# What is the worst thing you've ever eaten?



## Twixie (Aug 9, 2014)

We all love food..but sometimes..

The worst thing I have ever eaten was baby camel at an Algerian wedding..bit lumps of wobbly yellow fat with 3 inch hair sticking out of it..

I had to eat it, I didn't want to insult the bride and groom..:what1:


----------



## Falcon (Aug 9, 2014)

Spaghetti flavored with fennel.


----------



## Twixie (Aug 9, 2014)

I was once invited to eat ''chitterlings''

Good God..the smell was enough!

Didn't look like anything I would want to eat..


----------



## RadishRose (Aug 9, 2014)

Twixie, good for you to try it. I don't think I could.

The worst thing I ever tasted was an unripe squash we found growing in the yard, where it came from, I don't know. I sliced it open and touched it to my tongue. The incredible bitterness was more than I could have imagined! Ugh. took a long while for it to subside.


----------



## rkunsaw (Aug 9, 2014)

I've had to eat crow on several occasions in my life.


----------



## Twixie (Aug 9, 2014)

It wasn't a matter of trying..I had to eat it, it was the star dish..and very expensive..

Another horrid thing I tasted was egg plant..


----------



## Twixie (Aug 9, 2014)

rkunsaw said:


> I've had to eat crow on several occasions in my life.



Why?

Not trying to invade into your personal life..:love_heart:

What do crows taste like?


----------



## hollydolly (Aug 9, 2014)

I love eggplant..known as aubergine here in the UK of course  yummy!!

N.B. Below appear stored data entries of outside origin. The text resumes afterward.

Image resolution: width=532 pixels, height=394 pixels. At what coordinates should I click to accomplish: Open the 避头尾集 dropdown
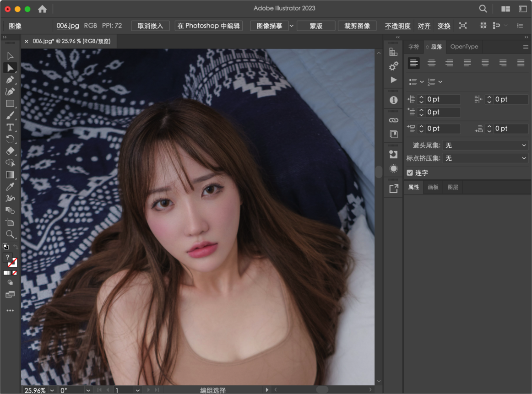[485, 145]
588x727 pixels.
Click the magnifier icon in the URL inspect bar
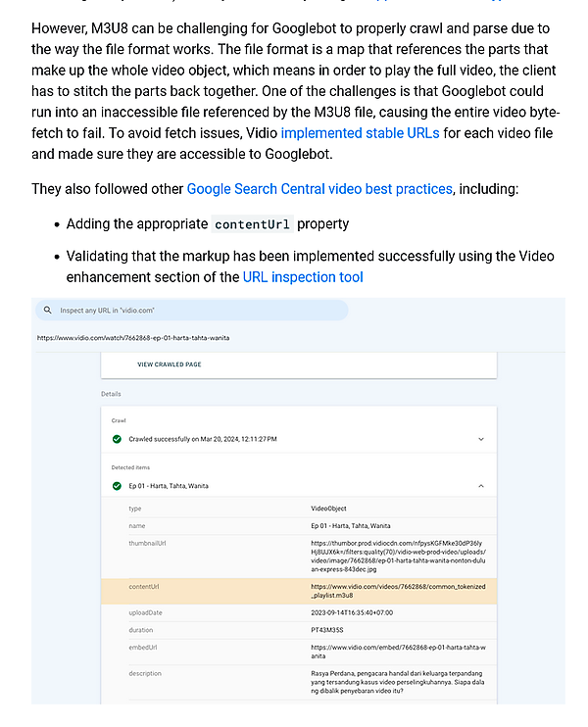pyautogui.click(x=47, y=311)
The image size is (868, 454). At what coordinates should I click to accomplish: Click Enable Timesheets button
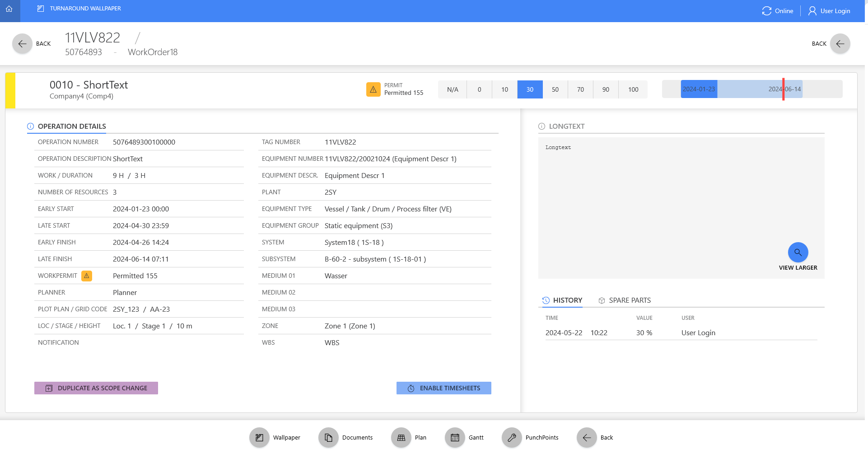click(443, 388)
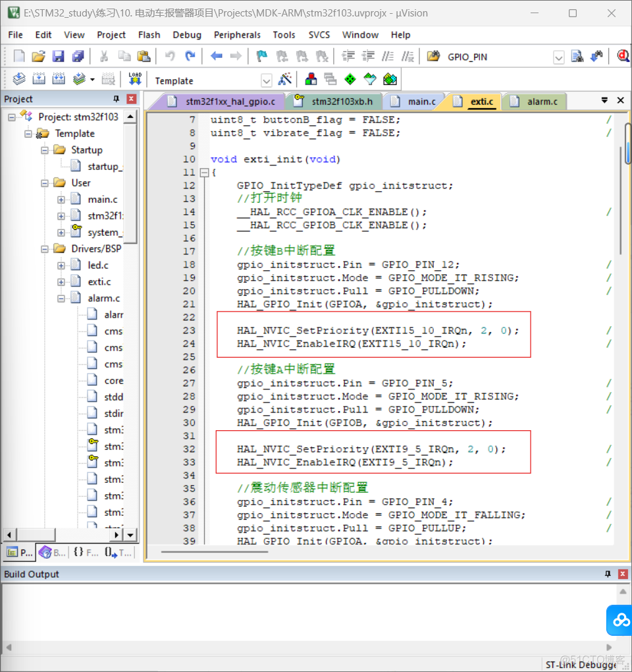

I've never eaten anything really bad on purpose and i've travelled quite extensively and eaten many strange food, crocodile, ostrich, kangaroo, frogs legs, snails etc... but the worst thing I ever had to swallow was a pint of Hot Cod liver oil and orange juice straight down when I was in labour and 2 weeks overdue . It was so vile even after all these years I could retch at the thought of it!!:eeew:


----------



## rkunsaw (Aug 9, 2014)

> What do crows taste like?



Crows taste a lot like humble pie.


----------



## oldman (Aug 10, 2014)

In Singapore, I ate (tasted) monkey brains and deep fried chicken feet and my first Sushi. In Vietnam, we had a South Vietnamese officer in our company and he also acted as our guide, so to speak. He had this fruit called a Durian. OMG, I never smelled anything like this. On the outside, it appears to be a spiny cantaloupe. When he cut into it, we all cleared away from him. We thought it was a joke, until he began eating it. You never, never, smelled anything so horrible. He offered us a taste. We all said, "Are you kidding?" No way in H was I even going to taste this thing. 

It is so bad that it is even banned from being brought on-board aircraft.


----------



## Twixie (Aug 10, 2014)

rkunsaw said:


> Crows taste a lot like humble pie.



There is an old English recipe for rook pie..

*ROOK PIE.*​ “My mother used to make rook pie in the following manner, and it was very good:- Use only the breast and legs of the bird, as the other parts are very bitter and unsuitable for eating. Fill the pie dish with layers of breast and legs with hard-boiled eggs and a little fat bacon. Well season with pepper and salt. Cover with a good crust of pastry, and cook well in a moderate oven.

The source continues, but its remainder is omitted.